Cene’s streaming staff picks

This week, I’m highlighting picks from a couple of our streaming audio databases: Naxos Jazz and American Song.

Melvin Sparks :  Legends of Acid Jazz Melvin Sparks - Legends of Acid Jazz

Hard-edged soul jazz guitarist, Melvin Sparks, was a popular sideman in New York during the late-60s and 1970s, and released several funky records as a leader as well. This lengthy compilation pulls from the latter, and includes driving versions of Sly Stone’s “Thank You,” War’s “Spill the Wine,” the Coasters’ “Charlie Brown,” and several of his funkiest originals.

 

The Temptations - Psychedelic Soul

The Temptations : Psychedelic Soul

An expansive, 2-disc set covering the Norman Whitfield era (roughly 1968-1973) in Temps history. Despite the loss of lead singer, David Ruffin, the group and Whitfield were firing on all cylinders, creating some the most inventive soul music anywhere, and scoring hit after massive hit. “Cloud Nine,” “I Can’t Get Next to You,” “Ball of Confusion,” “Runaway Child, Running Wild,” “Masterpiece,” “Psychedelic Shack,” and “Papa Was a Rolling Stone” were all top-10 hits.

The Third Guitar - "Lovin' Lies" / "Sad Girl"

Third Guitar : “Lovin’ Lies b/w Sad Girl

A great find on American Song! Third Guitar’s two 1968 45s on Rojac (this one and “Baby Don’t Cry” b/w “Don’t Take Your Love From Me”) have long been coveted by soul collectors, and with good reason. “Lovin’ Lies” features intense vocals and rolling percussion. “Sad Girl” is a great ballad in the style of the Impressions.

The Sylistics - Greatest Hits

The Stylistics : Greatest Hits

The Stylistics were never better than on their ballads, and this set – despite being a slight, 10 track budget comp – nonetheless manages to include most of the best of these. “Break Up to Make Up,” “You Are Everything,” “Betcha By Golly, Wow,” and “You Make Me Feel Brand New” are all among the best sweet soul tracks ever to come out of Philly.

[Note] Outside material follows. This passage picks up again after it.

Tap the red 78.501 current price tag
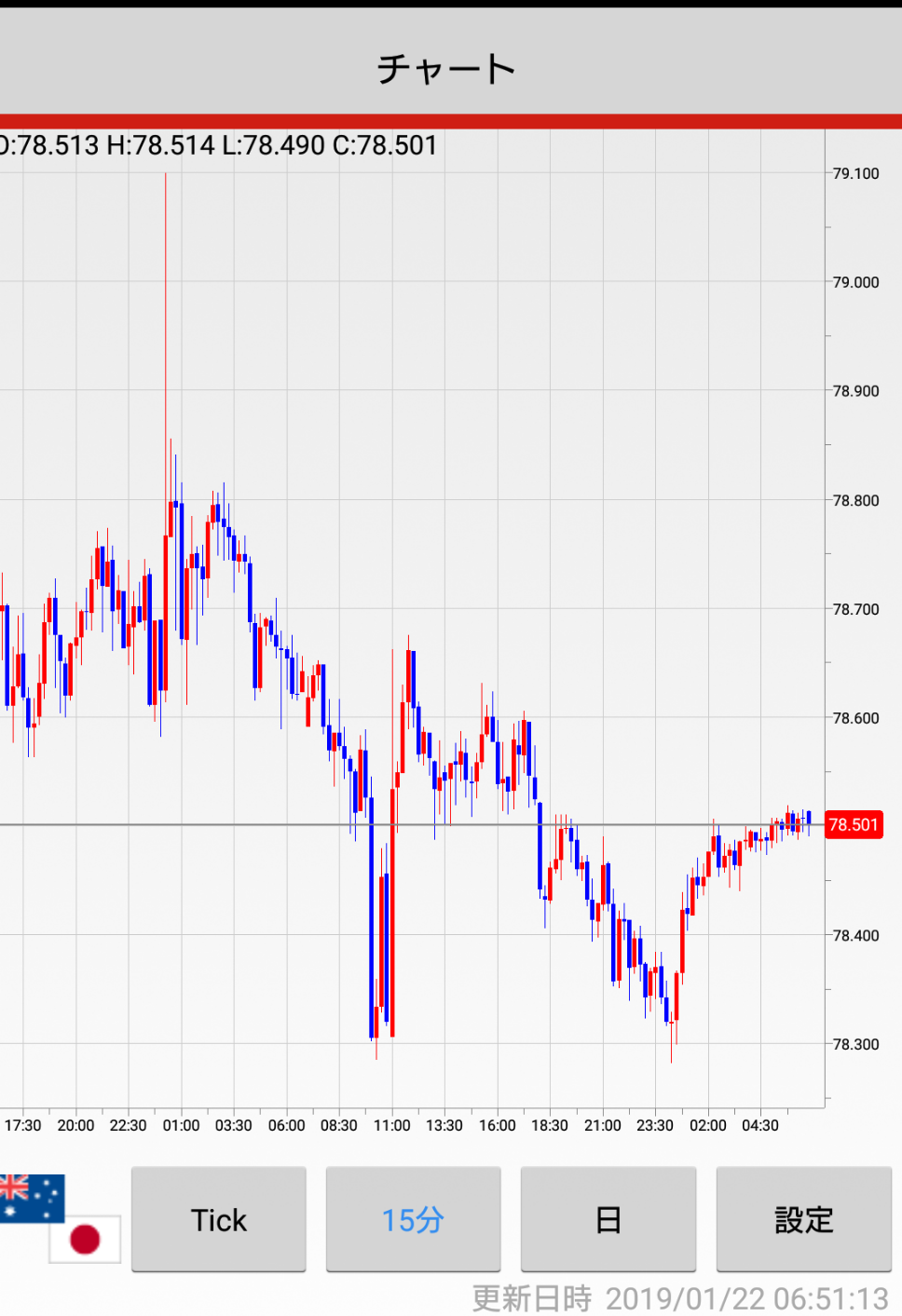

Gato Barbieri - In Search of the MysteryGato Barbieri : In Search of the Mystery 

A hard left turn from my other four picks, this is Barbieri’s first session as a leader, coming hot on the heels of his time with Don Cherry’s group. It’s as forceful and (sometimes) grating as anything Albert Ayler or Pharoah Sanders was doing at the time, and an interesting peek at the beginnings of a career that would shortly turn towards innovative Latin-inspired works, and then a long glide towards commercial popularity.